Section 3 of the WGA's guidelines for credit arbitration lay out the considerations that go into determining what the credits will look like for most movies you see. I've also copied part B.4, the guidelines for the "Screenplay by" credit, to a seperate blog post since I'm going to focus on that.

Other than some minor quibbles, it's a perfectly acceptable historical system of determining the writing credits. I have seen some comments that it's too subjective an account, which is definitely true. But certainly no-one was expecting to create some sort of algorithm into which you plug various drafts of screenplays and out of which comes a definitive answer. It's the sort of process that you really need a group of people to look at to evaluate correctly and the suggestions:


The percentage contribution made by writers to screenplay obviously cannot be determined by counting lines or even the number of pages to which a writer has contributed. Arbiters must take into consideration the following elements in determining whether a writer is entitled to screenplay credit:
* dramatic construction;
* original and different scenes;
* characterization or character relationships; and
* dialogue.

strike me as something reasonable people could use to come to some sort of decision in what is necessarily a messy process.

However --

Writing credits are not history; writing credits are a game, the goal of which is to gain as much credit as possible.

In a historical project, such as determining the causes of the Amercian Civil War, historians do research, write papers, and argue -- but none of what they do has any effect on the Civil War itself.

But the guidelines for determining writing credits have a huge impact on how people write and rewrite screenplays.

Given that financial rewards, such as residuals, are directly linked to the writing credits, and future work or feeling good about seeing your name in the titles is indirectly linked to the writing credits, there's a strong incentive to write so that one receives a "Screenplay by" credit.

This means that if I get a chance to do a rewrite of a script, I have a strong (self-interested) incentive to substantially change at least 33% or 50% of the material, even if the material doesn't need that much changing. In fact, it's an interesting little game by itself: I'm best off if I change enough to get as much credit as possible, while making the story something good, and retaining key elements from the earlier drafts that the producers, director, and actors aren't willing to sacrifice (otherwise I get removed from the project or the project dies).

This is markedly different from when I do a rewrite of my own script -- then I keep the good bits and eliminate the bad bits, and, hopefully, after a few iterations of this I have a screenplay composed mostly of good bits.

Interestingly, the 50% rule is intended to protect the first writer. Yet, like the "promote the passing game" rules the NFL pushed -- the effect on the writing credit game is just the opposite.

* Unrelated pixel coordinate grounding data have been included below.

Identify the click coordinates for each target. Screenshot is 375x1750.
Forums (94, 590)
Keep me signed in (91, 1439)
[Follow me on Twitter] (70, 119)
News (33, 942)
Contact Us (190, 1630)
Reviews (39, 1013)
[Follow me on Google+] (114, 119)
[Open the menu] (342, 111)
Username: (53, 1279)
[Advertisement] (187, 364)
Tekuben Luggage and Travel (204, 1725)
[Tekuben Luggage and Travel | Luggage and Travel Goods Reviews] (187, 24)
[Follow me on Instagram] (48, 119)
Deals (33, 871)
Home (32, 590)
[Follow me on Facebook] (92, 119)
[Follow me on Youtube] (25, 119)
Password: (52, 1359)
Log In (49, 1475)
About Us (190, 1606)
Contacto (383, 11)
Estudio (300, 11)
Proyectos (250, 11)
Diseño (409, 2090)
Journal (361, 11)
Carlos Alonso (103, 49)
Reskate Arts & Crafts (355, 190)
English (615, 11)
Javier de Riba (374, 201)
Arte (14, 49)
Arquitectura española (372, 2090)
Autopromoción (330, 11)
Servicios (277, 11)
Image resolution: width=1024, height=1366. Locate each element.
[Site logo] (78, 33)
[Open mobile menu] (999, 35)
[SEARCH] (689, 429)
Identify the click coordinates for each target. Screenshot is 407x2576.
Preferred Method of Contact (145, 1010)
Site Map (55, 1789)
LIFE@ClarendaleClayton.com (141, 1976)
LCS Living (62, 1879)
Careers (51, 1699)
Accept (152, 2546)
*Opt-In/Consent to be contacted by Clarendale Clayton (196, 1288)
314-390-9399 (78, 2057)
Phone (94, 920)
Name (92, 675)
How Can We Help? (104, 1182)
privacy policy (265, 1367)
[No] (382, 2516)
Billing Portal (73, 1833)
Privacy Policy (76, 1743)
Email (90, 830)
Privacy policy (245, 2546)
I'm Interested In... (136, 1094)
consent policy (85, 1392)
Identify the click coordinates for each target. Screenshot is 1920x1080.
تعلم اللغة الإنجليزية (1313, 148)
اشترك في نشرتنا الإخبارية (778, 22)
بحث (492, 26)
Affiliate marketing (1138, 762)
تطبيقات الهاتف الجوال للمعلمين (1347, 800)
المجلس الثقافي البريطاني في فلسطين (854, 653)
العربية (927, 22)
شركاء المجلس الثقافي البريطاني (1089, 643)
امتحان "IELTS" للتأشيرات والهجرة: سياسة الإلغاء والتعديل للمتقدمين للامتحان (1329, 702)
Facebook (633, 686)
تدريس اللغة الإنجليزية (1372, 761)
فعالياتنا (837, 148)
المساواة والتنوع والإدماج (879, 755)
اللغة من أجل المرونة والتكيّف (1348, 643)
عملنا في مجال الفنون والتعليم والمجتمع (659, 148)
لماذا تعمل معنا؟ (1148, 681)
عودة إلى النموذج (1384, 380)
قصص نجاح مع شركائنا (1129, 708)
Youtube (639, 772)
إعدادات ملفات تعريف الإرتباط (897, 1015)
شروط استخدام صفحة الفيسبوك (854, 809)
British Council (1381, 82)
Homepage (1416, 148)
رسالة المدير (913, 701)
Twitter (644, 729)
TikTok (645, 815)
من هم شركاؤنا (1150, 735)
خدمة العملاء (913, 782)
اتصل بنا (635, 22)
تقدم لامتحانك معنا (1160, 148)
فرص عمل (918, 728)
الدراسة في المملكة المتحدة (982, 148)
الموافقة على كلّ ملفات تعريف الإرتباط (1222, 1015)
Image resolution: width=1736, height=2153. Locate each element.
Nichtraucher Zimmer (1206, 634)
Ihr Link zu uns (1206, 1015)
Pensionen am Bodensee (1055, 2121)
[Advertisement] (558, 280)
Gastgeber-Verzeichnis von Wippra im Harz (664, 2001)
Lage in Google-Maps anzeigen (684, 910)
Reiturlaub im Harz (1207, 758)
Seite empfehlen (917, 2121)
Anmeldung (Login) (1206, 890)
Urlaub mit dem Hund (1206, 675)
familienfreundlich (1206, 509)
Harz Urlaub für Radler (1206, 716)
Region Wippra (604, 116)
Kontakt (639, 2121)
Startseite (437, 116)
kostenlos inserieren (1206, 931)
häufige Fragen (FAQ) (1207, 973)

Of course, financial and self-interested reasons aren't the only motivating factors for writers (and rewriters). Writers are also motivated by aesthetic reasons -- write the best film, and by moral reasons -- show respect for the previous work done on the project. But the WGA is telling me when I'm rewriting that adhering to those sorts of scruples can prevent me from getting a writing credit. Also, as the original writer on a project, I have to be sympathetic when someone comes along later and makes drastic and unnecessary changes because the WGA has essentially ordered them to do so, if they want that vital "Screenplay by" credit.

And, a set of guidelines that punishes writers for doing the artisticly or morally right thing is a bad set of guidelines.